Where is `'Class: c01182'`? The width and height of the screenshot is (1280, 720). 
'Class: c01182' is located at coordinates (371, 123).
* * *
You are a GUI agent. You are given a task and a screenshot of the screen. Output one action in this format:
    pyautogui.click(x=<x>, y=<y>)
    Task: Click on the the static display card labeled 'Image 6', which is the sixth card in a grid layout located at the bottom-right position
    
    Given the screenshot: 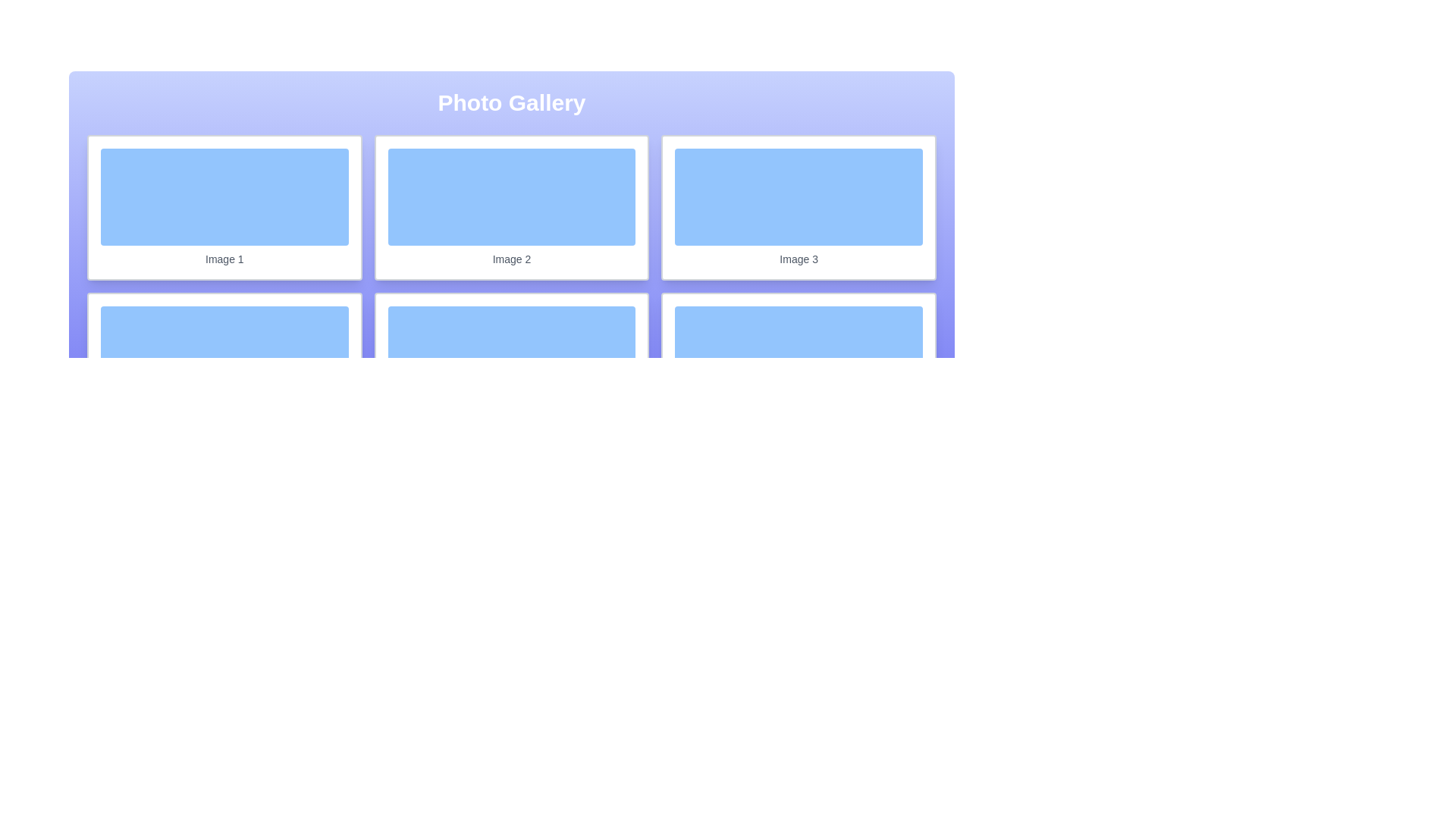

What this task involves: Copy out the entries from the line with "is (1280, 720)." to the line with "coordinates (371, 123).", inclusive, keeping every character unchanged.

Answer to this problem:
Where is `'Class: c01182'`? The width and height of the screenshot is (1280, 720). 
'Class: c01182' is located at coordinates (371, 123).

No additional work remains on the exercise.